Maduro busca apoio no mundo islâmico em meio a tensões com os EUA

Astana, 10 set (EFE).- O presidente da Venezuela, Nicolás Maduro, procurou neste domingo apoio no mundo islâmico em meio às tensões com os Estados Unidos, tanto no plano político como petroleiro, ao participar na cúpula da Organização para a Cooperação Islâmica (OIC).

"O povo venezuelano, especialmente nos últimos seis meses, foi testemunha de invasões e intervenções dos EUA, mas resistiremos a essas pressões mantendo a nossa união", disse Maduro ao se reunir com o presidente do Irã, Hassan Rohani.

O líder venezuelano chegou ontem à noite a Astana, capital do Cazaquistão, para participar na cúpula islâmica com o objetivo de romper o isolamento diplomático, reforçar a independência financeira e evitar o possível colapso econômico de seu país devido às novas sanções americanas.

Além de abordar "petróleo, geopolítica e cooperação" com Rohani, Maduro também se reuniu com o presidente da Turquia, Recep Tayyip Erdogan, e foi recebido pelo presidente do Cazaquistão, Nursultan Nazarbayev.

Em sua chegada à capital cazaque, afirmou que a missão de sua "visita relâmpago" era "diversificar" as relações econômicas com os países árabes e consolidar as relações com as nações que não fazem parte da Organização de Países Exportadores de Petróleo (Opep).

De fato, sua viagem ao Cazaquistão para "abrir comportas" teve uma breve escala na Argélia, um dos maiores produtores mundiais de gás e petróleo.

Maduro foi convidado a participar da cúpula da OIC, que integra 57 países, como presidente do presidente do Movimento de Países não Alinhados (MNOAL), cargo que ocupará até 2019.

"É tempo de lutar por outro mundo. É tempo de lutar por um mundo sem guerras, sem terrorismos, sem impérios hegemônicos", assegurou, em clara alusão aos EUA, a quem acusa de fazer pressões para provocar sua derrocada.

Nesse sentido, ressaltou que, apenas unidas, ambas organizações poderão "avançar nestes objetivos de justiça e paz".

"Na Venezuela revolucionária e bolivariana acreditamos profundamente que é tempo para o diálogo, para um diálogo profundo de culturas, civilizações e de religiões", reforçou.

O líder venezuelano apontou que ambas organizações compartilham princípios como o "multilateralismo inclusivo", que qualificou como "ferramenta mais efetiva" para abordar os desafios globais.

"E a rejeição da ameaça ou uso da força contra a integridade territorial ou independência política dos estados e a rejeição da imposição de sanções unilaterais em conformidade com as disposições da carta das Nações Unidas e as normas do direito internacional", acrescentou.
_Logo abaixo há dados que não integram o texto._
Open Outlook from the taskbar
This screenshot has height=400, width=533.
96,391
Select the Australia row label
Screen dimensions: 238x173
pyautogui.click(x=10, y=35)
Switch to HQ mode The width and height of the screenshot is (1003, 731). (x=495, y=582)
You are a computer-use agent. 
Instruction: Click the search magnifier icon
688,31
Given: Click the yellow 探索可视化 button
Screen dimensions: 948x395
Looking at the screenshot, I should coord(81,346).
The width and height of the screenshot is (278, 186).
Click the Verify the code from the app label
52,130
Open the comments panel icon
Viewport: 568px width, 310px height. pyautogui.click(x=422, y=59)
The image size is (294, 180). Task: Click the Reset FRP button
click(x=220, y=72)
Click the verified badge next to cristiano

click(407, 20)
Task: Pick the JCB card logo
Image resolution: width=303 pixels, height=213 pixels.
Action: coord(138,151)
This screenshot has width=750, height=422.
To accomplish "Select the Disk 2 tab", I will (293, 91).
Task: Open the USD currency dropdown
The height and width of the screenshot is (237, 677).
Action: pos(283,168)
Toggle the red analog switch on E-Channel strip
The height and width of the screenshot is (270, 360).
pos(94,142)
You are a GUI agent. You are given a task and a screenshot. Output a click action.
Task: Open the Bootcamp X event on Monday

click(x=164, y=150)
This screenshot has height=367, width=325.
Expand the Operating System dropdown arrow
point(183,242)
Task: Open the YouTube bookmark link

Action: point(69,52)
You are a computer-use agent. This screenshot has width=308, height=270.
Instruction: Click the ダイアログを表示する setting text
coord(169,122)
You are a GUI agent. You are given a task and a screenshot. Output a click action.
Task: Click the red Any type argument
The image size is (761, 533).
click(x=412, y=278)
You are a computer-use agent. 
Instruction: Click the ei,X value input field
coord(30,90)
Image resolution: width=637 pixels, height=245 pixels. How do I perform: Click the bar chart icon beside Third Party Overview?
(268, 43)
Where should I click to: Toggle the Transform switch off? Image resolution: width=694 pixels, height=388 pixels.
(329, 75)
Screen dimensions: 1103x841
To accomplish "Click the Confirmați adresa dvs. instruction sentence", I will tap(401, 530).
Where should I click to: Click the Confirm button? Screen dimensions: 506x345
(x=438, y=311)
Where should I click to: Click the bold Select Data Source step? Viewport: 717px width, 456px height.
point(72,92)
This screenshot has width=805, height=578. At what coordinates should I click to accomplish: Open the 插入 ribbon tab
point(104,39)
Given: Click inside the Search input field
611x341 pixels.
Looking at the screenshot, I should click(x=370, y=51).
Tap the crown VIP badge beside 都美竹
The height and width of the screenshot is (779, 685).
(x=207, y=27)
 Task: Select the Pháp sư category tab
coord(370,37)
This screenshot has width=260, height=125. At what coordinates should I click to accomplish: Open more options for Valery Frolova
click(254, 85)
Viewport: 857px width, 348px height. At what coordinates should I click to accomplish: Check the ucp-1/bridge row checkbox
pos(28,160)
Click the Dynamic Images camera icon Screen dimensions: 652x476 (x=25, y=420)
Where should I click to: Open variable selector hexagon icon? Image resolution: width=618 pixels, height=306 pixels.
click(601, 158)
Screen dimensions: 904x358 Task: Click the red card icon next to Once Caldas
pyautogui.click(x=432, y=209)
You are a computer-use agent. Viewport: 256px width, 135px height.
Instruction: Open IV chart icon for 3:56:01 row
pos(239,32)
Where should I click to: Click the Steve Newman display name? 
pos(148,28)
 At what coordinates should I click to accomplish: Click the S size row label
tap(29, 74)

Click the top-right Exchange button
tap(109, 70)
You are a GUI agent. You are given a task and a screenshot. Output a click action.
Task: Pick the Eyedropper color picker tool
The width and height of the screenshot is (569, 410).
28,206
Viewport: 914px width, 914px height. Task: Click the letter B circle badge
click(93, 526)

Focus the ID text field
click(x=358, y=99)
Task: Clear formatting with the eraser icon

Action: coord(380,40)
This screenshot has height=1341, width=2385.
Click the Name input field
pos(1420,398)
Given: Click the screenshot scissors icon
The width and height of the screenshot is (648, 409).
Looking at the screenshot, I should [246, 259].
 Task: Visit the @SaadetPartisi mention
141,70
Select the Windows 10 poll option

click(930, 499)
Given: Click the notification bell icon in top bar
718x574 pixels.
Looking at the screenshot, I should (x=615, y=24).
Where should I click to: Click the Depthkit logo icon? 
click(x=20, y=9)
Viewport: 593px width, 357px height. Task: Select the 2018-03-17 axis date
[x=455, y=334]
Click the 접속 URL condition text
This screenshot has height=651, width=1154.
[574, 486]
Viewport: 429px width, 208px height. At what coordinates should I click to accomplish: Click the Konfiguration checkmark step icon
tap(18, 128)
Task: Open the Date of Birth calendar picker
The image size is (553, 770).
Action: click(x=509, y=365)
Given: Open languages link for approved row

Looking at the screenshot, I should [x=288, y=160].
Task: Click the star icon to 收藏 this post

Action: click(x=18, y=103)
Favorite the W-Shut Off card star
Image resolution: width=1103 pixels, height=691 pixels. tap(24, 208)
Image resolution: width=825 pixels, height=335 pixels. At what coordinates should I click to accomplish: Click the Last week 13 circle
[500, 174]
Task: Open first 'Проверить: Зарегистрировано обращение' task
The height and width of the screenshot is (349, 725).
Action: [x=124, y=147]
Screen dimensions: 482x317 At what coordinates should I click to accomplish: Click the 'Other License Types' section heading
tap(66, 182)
Maduro também destacou a postura comum de "defesa da resolução pacífica de controvérsias, da democracia, do desenvolvimento e do respeito de todos os direitos humanos e das liberdades fundamentais".

Quanto ao conflito palestino-israelense, salientou que o MNOAL pede com urgência "uma solução justa, duradoura, integral e pacífica ao conflito" e "condena as práticas ilegais da potência ocupante".

O presidente venezuelano tinha previsto se reunir em Astana com representantes dos países membros da Opep, mas também com outros produtores que não fazem parte da organização.

Sua intenção era apresentar propostas sobre a fixação do preço do petróleo, em relação à reunião da Opep de 22 de setembro em Viena, na qual a organização poderia prorrogar a decisão tomada em dezembro de baixar a produção para aumentar os preços do produto.

Maduro reconheceu que planejava apresentar em Astana uma fórmula para estabilizar e levar os preços do barril de petróleo e do gás a níveis sustentáveis.

O ministro de Petróleo da Venezuela, Eulogio del Pino, participou ontem na capital cazaque de reuniões com países produtores, e explicou que o objetivo é estabilizar não só os preços do petróleo, mas também os de gás e de outras fontes de energia.

Antes de viajar para o Cazaquistão, Maduro anunciou que, com o objetivo de reduzir a dependência da Venezuela do dólar e das pressões dos Estados Unidos, Caracas se propõe vender gás e petróleo em iuanes, ienes, rublos e rupias, entre outras moedas.

Essas medidas têm o objetivo de fortalecer o "modelo socialista" implantado durante as últimas duas décadas pelo chavismo na Venezuela.

Maduro viaja acompanhado de uma delegação de constituintes presidida pelo presidente da Comissão Internacional, Adán Chávez, irmão mais velho do ex-presidente da Venezuela Hugo Chávez.

Enquanto isso, os venezuelanos votam neste domingo nas primárias convocadas pela coalizão opositora Mesa da Unidade Democrática para escolher seus candidatos nas eleições de governadores, que serão realizadas em outubro.